• WHAT YOU SHOULD DO
The records below are to be copied exactly, with every picture left out.

[Dataset entries]
· · · · ·
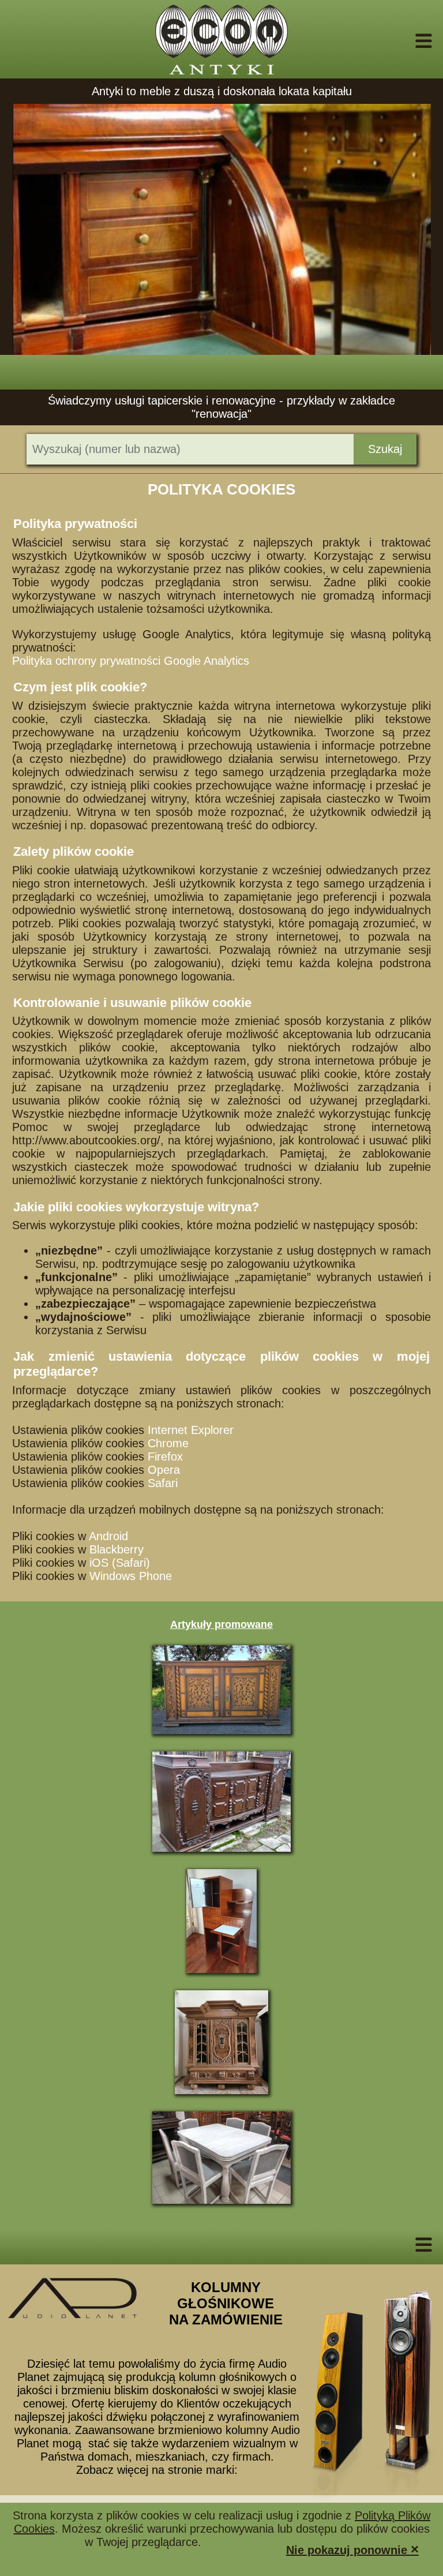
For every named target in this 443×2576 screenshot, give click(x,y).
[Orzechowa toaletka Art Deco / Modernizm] (221, 1921)
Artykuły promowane (221, 1624)
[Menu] (407, 41)
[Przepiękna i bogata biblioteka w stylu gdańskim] (221, 2042)
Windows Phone (130, 1576)
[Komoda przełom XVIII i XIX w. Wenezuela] (221, 1689)
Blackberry (116, 1549)
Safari (163, 1483)
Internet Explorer (191, 1430)
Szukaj (385, 449)
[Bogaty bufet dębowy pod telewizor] (221, 1801)
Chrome (168, 1443)
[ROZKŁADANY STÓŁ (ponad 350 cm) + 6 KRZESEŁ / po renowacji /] (221, 2157)
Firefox (165, 1456)
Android (108, 1536)
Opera (164, 1469)
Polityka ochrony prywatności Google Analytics (130, 660)
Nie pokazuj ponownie (352, 2549)
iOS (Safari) (119, 1562)
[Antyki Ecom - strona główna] (221, 39)
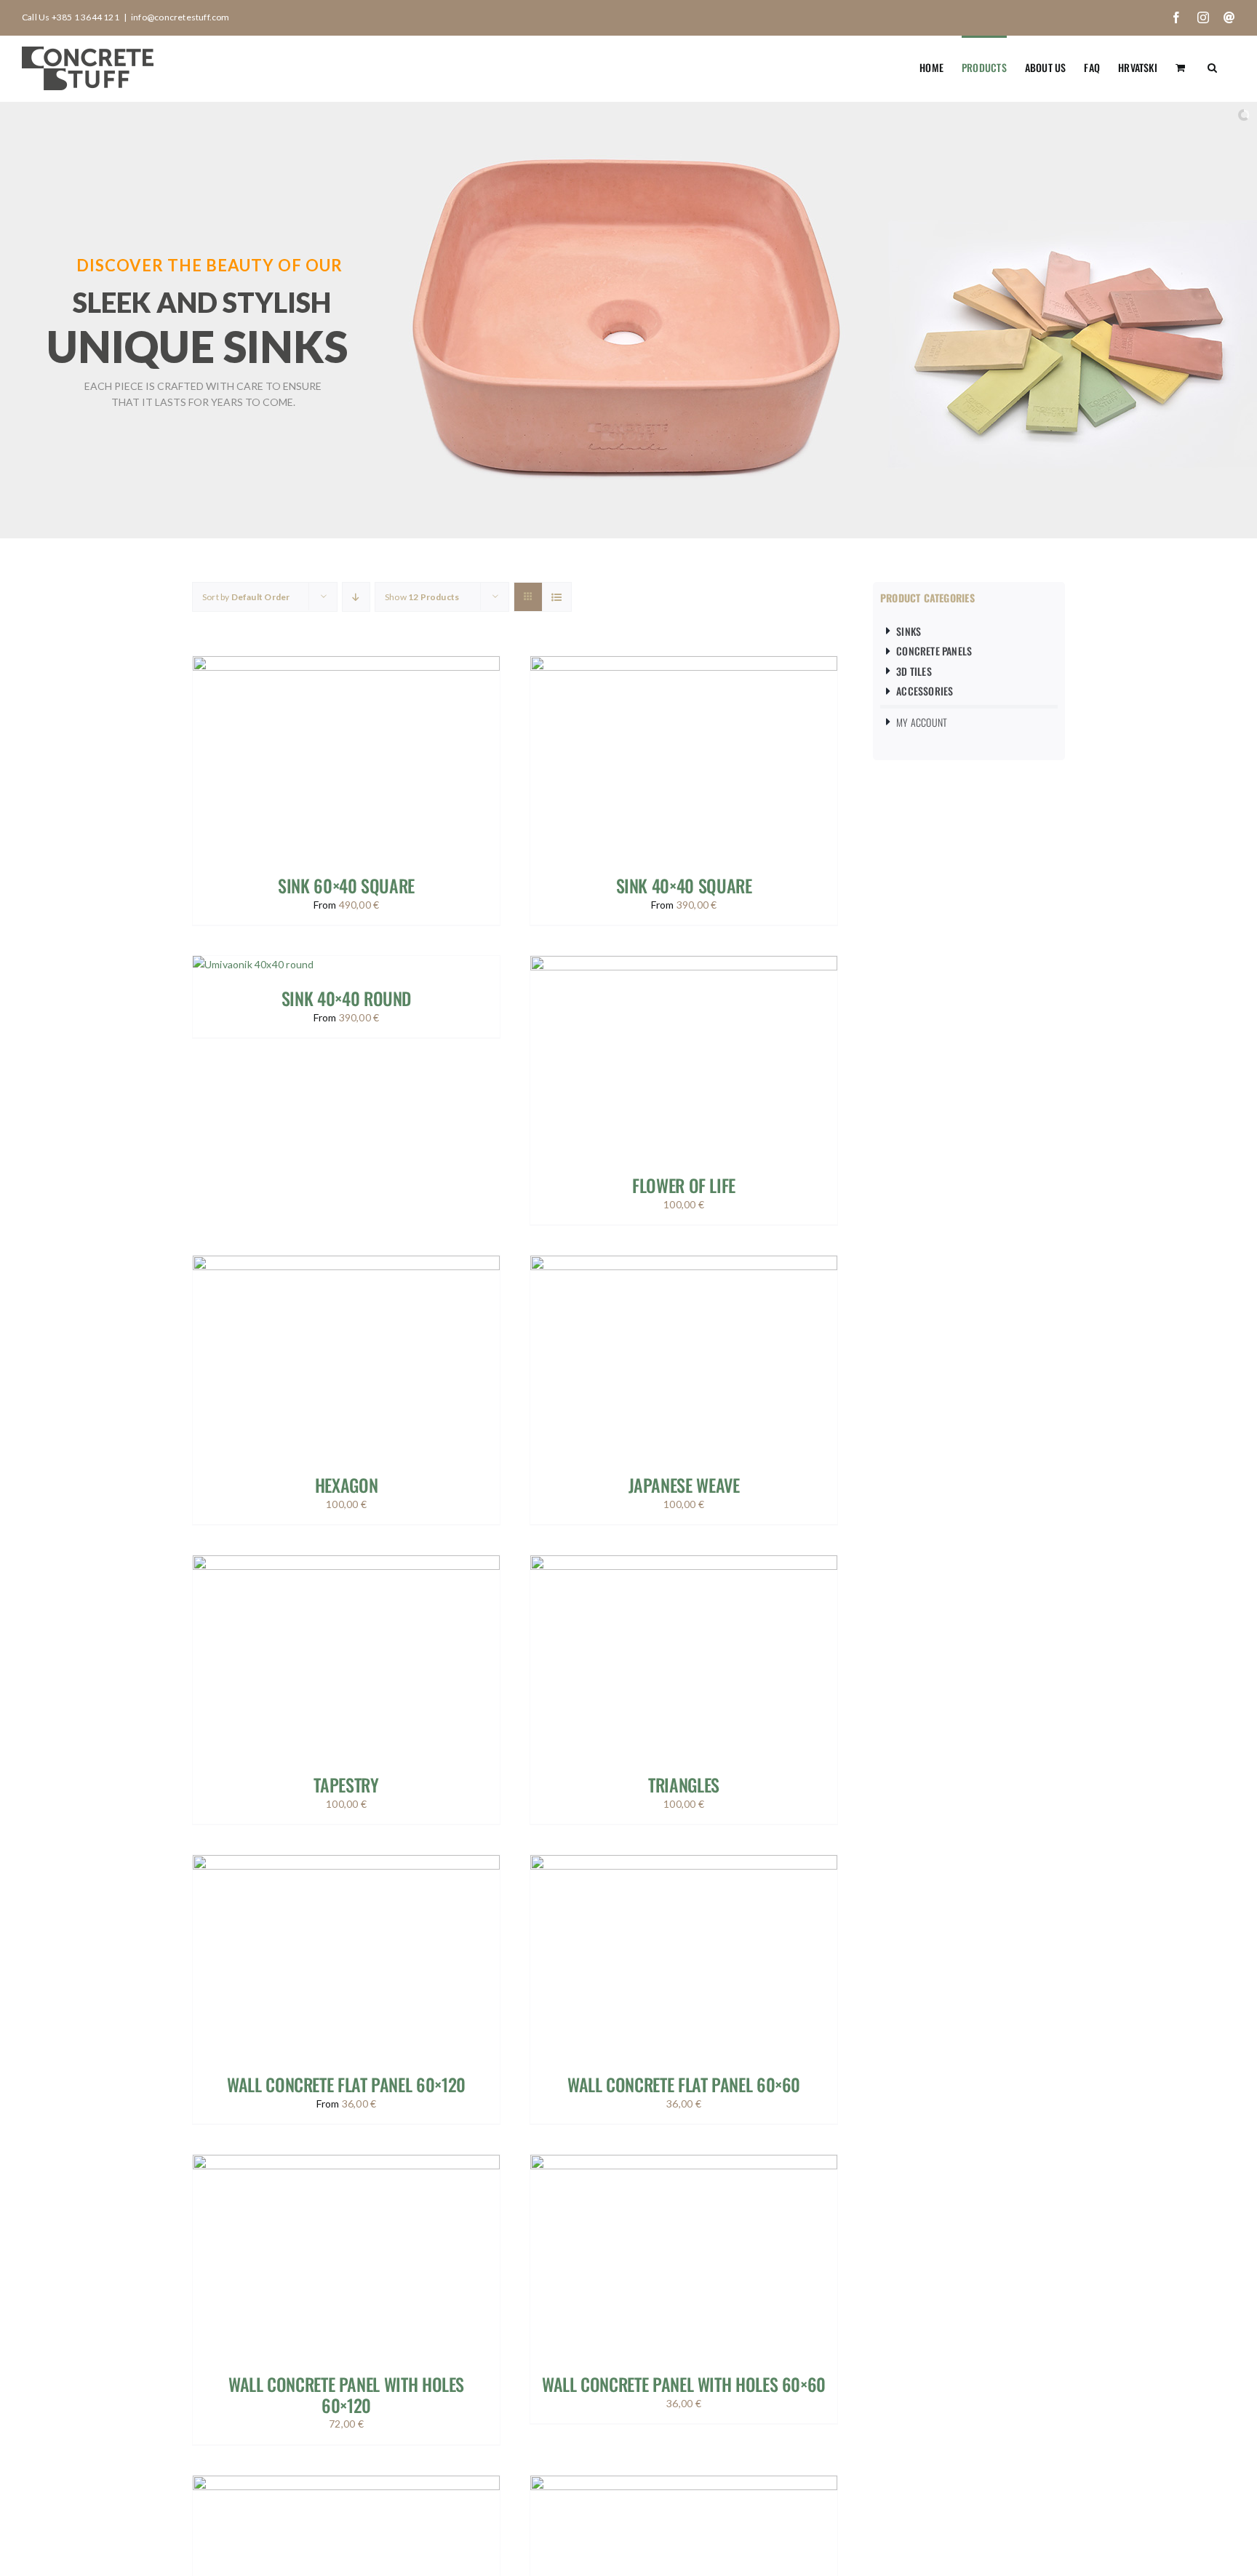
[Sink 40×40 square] (683, 664)
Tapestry (346, 1784)
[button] (1212, 66)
· · · · ·
• ANSWER BOX
For every named target in this 443×2576 screenshot, give click(x,y).
[Orzechowa toaletka Art Deco / Modernizm] (221, 1921)
Artykuły promowane (221, 1624)
[Menu] (407, 41)
[Przepiękna i bogata biblioteka w stylu gdańskim] (221, 2042)
Windows Phone (130, 1576)
[Komoda przełom XVIII i XIX w. Wenezuela] (221, 1689)
Blackberry (116, 1549)
Safari (163, 1483)
Internet Explorer (191, 1430)
Szukaj (385, 449)
[Bogaty bufet dębowy pod telewizor] (221, 1801)
Chrome (168, 1443)
[ROZKŁADANY STÓŁ (ponad 350 cm) + 6 KRZESEŁ / po renowacji /] (221, 2157)
Firefox (165, 1456)
Android (108, 1536)
Opera (164, 1469)
Polityka ochrony prywatności Google Analytics (130, 660)
Nie pokazuj ponownie (352, 2549)
iOS (Safari) (119, 1562)
[Antyki Ecom - strona główna] (221, 39)
[Sink 40×40 square] (683, 664)
Tapestry (346, 1784)
[button] (1212, 66)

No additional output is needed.